Task material

* * *

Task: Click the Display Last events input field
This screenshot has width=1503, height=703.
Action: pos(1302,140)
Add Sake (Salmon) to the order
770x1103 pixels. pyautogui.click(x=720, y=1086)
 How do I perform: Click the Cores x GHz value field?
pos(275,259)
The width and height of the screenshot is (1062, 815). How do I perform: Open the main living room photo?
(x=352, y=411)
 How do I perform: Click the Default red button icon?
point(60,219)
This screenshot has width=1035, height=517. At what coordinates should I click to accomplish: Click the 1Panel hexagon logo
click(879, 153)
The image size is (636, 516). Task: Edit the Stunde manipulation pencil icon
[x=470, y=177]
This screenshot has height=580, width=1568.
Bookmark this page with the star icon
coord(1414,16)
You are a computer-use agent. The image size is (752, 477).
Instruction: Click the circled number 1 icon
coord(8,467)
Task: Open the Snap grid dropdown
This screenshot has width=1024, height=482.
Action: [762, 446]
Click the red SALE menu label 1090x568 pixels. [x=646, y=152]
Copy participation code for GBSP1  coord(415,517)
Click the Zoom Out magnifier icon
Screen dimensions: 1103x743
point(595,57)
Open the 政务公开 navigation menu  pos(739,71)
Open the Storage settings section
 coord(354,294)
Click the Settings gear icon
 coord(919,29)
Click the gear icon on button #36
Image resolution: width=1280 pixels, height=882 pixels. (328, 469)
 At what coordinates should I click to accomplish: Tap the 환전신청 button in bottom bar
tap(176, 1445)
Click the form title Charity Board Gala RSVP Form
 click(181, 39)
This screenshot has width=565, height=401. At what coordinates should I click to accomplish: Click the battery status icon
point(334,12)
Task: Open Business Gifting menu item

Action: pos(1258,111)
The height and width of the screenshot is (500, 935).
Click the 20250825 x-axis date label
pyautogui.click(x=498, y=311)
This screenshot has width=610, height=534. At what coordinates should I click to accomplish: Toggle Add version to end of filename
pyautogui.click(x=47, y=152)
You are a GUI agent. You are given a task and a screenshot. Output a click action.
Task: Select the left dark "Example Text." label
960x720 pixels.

* * *

If a line in the records holds the string "agent", copy it.

You are a computer-use agent. The image size is (752, 477).
You are a GUI agent. You are given a task and a screenshot. Output a click action.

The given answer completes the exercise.